"We're harnessing the power of artificial intelligence, machine learning, and computer vision to solve real-world, potentially life-threatening challenges."
Rachel is using cutting-edge technology to develop a prototype that streamlines and minimizes inefficiencies in the drug labeling review process. Her goal? To reduce the number of adverse reactions and accidental deaths caused by misinterpreted labels.
Q: What do you do?
A: I’m leading a pilot project with the U.S. Food and Drug Administration (FDA) called the Computerized Label Assessment Tool, or CLAT. We’re using technology—including machine learning and artificial intelligence (AI)—to make the process of reviewing prescription drug labels much more efficient.
Q: Why is this important?
A: Since 2013, there have been over 1,600 cases of serious injury or death related to drug label errors reported to the FDA. These labels are the FDA’s primary tool for communicating medication information. So, when they are unclear, people can actually get sicker or even die. Improving the prescription labeling process helps doctors, nurse practitioners, physicians, pharmacists, and patients avoid grave errors.
And right now, the process is highly manual and labor- and time-intensive. Typically, a reviewer performs 25 to 50 drug label reviews every year, analyzing everything from a label’s font size to word placement. And that’s just one reviewer.
Our prototype uses some of the industry's leading optical character recognition and object detection tools to expedite and streamline this process for drug labeling reviewers—with the ultimate goal of benefiting all healthcare consumers. We help answer questions like: If a medication is made in multiple strengths, are its labels easy to differentiate? Or could someone take the wrong dose because the labels are too similar?
On a daily basis, this project could impact tens of thousands of lives.
Q: How did you look at this problem differently?
A: CLAT is a tool I helped build that uses algorithms and machine vision to read drug labels and pinpoint specific items for examination by the human reviewers.
Through machine learning and highly advanced algorithms, CLAT gets more and more accurate in recognizing and classifying thousands of data sets and label images. Our team also makes recommendations on standard images that could represent a particular drug type—for example, the same universal icon of an ear on all drugs that help with ear-related issues. This makes the FDA review process easier and reduces confusion among patients and caregivers.
Q: What’s the next step?
A: There are hundreds of thousands of drugs on the market, so we’ll continue to gather data through AI-based reviews and mature our processes. With better data, we’ll be able to provide better input for CLAT’s machine learning. The more we feed it, the more accurate the models get. This will, hopefully, lead to exponential jumps in efficiency. And the FDA continues to explore how this machine learning prototype could be used in other review processes, which is gratifying.

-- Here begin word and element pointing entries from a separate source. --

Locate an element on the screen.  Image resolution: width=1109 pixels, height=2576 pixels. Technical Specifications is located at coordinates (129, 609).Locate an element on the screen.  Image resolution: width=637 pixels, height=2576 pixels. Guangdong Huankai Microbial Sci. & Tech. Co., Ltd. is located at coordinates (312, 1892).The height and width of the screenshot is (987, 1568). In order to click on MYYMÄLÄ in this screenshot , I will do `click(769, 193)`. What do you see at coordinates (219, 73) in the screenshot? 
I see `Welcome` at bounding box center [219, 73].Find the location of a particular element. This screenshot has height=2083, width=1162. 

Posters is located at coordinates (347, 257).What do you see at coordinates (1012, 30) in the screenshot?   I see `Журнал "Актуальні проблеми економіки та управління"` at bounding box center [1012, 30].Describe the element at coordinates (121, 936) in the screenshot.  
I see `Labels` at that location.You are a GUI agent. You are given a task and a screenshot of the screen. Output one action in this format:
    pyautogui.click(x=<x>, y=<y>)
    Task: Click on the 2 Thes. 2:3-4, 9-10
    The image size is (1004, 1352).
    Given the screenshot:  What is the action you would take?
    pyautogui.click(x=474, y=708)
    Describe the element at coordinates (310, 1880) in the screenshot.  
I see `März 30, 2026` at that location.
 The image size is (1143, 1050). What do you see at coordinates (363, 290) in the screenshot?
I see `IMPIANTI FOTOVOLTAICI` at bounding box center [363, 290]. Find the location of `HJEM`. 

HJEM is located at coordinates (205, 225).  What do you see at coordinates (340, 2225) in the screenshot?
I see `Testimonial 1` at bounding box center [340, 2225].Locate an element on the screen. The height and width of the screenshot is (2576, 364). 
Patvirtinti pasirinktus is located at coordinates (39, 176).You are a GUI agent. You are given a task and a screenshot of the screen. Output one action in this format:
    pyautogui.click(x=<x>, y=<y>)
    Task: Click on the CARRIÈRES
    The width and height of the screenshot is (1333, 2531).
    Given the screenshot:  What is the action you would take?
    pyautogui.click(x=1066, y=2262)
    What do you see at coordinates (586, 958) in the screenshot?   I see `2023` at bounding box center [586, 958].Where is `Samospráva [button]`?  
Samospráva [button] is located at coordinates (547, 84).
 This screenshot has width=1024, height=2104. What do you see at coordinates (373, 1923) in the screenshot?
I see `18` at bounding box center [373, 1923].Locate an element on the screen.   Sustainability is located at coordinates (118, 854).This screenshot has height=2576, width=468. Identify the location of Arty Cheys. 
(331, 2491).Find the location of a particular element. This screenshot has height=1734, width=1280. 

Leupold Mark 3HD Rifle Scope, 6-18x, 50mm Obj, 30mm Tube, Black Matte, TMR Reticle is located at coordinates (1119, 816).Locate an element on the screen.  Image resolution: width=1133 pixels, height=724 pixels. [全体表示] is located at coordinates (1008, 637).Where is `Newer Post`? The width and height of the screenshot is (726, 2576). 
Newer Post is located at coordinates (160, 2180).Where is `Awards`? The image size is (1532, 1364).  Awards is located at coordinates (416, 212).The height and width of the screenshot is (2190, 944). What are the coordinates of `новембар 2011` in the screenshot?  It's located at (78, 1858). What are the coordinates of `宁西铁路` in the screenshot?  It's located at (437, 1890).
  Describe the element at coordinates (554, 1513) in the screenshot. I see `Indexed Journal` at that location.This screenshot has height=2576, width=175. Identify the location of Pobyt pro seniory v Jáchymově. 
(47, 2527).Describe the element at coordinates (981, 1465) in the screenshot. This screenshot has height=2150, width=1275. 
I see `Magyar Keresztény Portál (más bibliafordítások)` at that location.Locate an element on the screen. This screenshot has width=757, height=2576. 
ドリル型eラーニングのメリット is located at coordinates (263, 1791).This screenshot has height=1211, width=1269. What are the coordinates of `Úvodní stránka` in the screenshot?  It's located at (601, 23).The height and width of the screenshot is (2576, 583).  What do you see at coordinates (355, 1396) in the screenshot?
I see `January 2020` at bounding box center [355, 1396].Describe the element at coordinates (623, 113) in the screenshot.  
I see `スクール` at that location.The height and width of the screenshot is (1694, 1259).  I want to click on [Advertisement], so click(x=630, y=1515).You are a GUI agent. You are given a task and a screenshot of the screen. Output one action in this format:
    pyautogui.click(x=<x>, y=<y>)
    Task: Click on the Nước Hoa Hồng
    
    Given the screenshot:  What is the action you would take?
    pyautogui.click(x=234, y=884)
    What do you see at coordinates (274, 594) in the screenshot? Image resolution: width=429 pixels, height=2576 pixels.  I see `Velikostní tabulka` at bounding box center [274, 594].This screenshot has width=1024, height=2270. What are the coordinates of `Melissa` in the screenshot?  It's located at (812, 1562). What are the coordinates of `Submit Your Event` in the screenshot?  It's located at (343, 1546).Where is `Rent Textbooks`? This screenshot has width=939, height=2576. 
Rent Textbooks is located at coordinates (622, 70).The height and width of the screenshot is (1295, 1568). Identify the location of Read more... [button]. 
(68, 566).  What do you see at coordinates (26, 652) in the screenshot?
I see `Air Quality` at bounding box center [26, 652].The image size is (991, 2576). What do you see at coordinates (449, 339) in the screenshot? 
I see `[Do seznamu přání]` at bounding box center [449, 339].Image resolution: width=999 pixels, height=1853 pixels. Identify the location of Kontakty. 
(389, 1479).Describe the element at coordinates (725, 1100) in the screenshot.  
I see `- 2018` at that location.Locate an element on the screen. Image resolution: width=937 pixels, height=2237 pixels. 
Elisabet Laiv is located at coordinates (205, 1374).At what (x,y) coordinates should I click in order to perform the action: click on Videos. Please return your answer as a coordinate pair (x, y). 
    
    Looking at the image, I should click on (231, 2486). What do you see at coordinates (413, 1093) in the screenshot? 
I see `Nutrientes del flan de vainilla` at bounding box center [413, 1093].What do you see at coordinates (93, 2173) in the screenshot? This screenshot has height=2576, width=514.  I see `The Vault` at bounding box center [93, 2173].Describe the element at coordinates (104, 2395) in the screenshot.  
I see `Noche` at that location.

Q: How does this project connect to your purpose?
A: I enjoy challenging the way things have always been done. And as Black woman in the technology industry, I'm motivated to drive progress. It’s important to me to show that taking chances and calculated risks can pay off. Which is exactly what I’m able to do with CLAT.
This project is the first of its kind at both ICF and the FDA to harness the power of artificial intelligence, machine learning, and computer vision to solve real-world, potentially life-threatening challenges. This has given me the freedom to think outside the box and innovate in unconventional ways. I’m grateful to be able to push the boundaries of what is possible, while making tangible impact.